• RECORDS SHOWN:
[Start of section]
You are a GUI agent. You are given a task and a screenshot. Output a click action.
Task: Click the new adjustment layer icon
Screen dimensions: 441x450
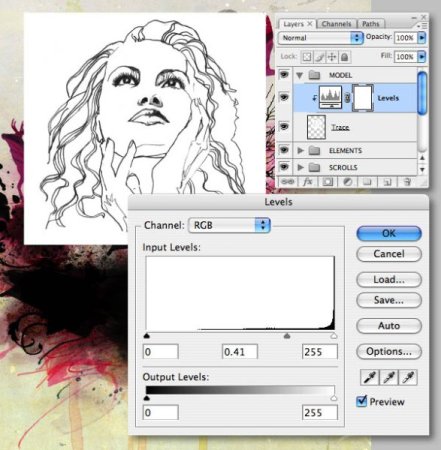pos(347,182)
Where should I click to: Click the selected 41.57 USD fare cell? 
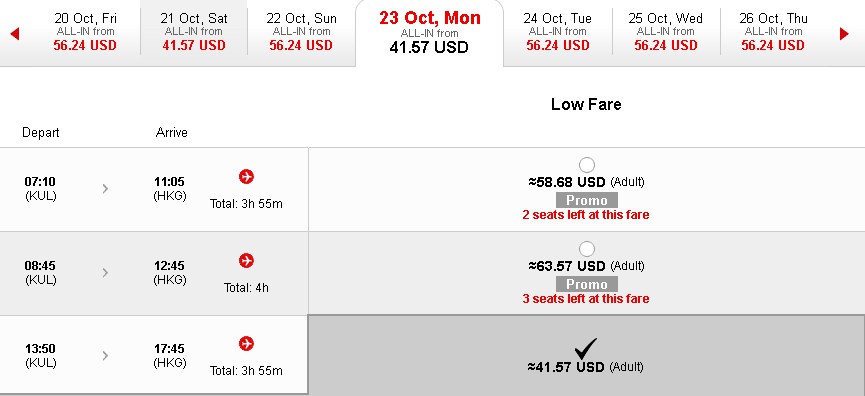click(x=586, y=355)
[End of section]
[Start of section]
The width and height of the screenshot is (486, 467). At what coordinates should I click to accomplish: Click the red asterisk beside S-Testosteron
[End of section]
[Start of section]
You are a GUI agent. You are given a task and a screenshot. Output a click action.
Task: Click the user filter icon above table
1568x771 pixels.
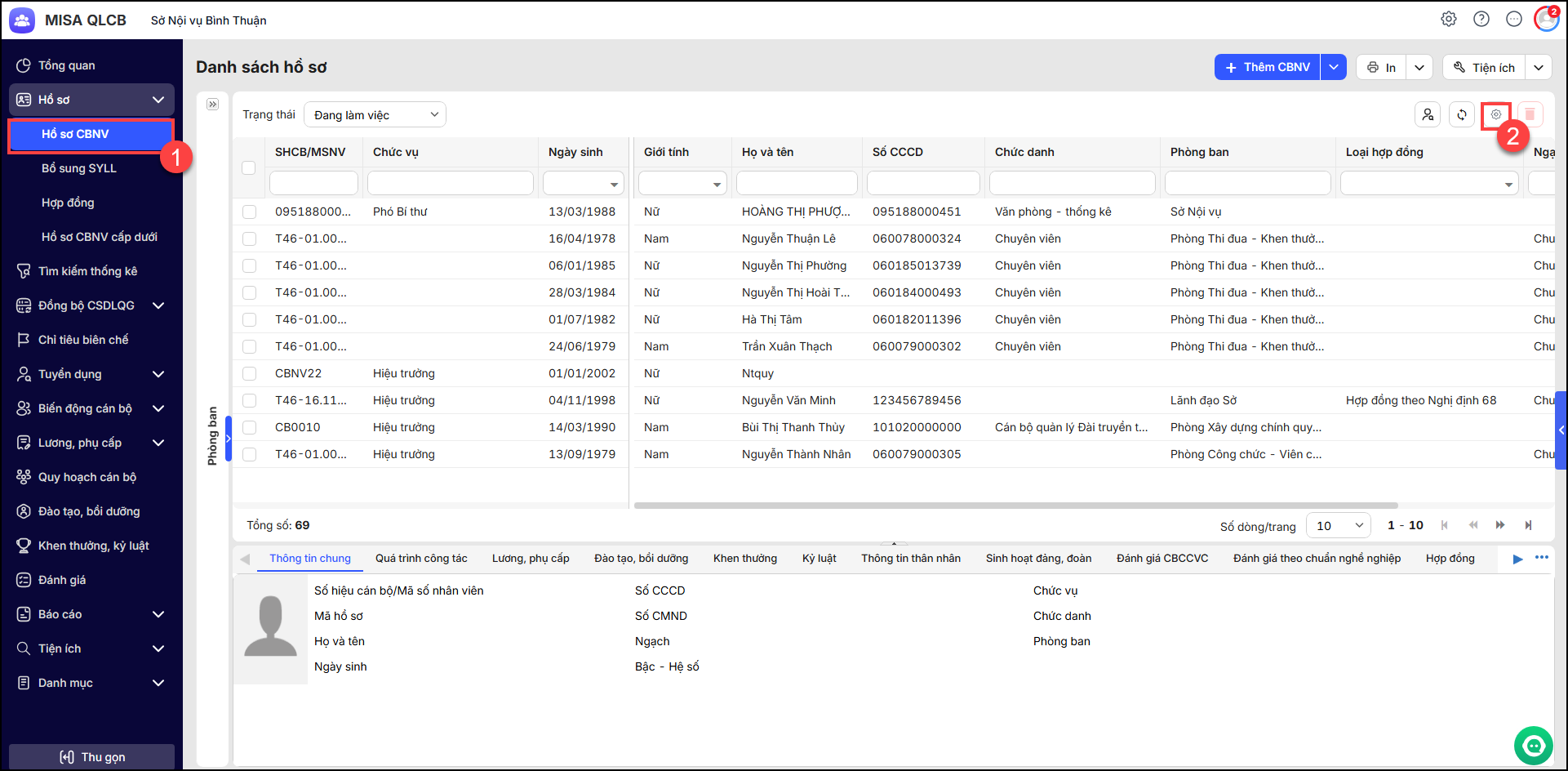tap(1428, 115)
[End of section]
• ABOUT THIS TASK: Check each line of the listing for the word "icon". Report how many lines have it, and nothing more.

• COMPLETED TASK: 2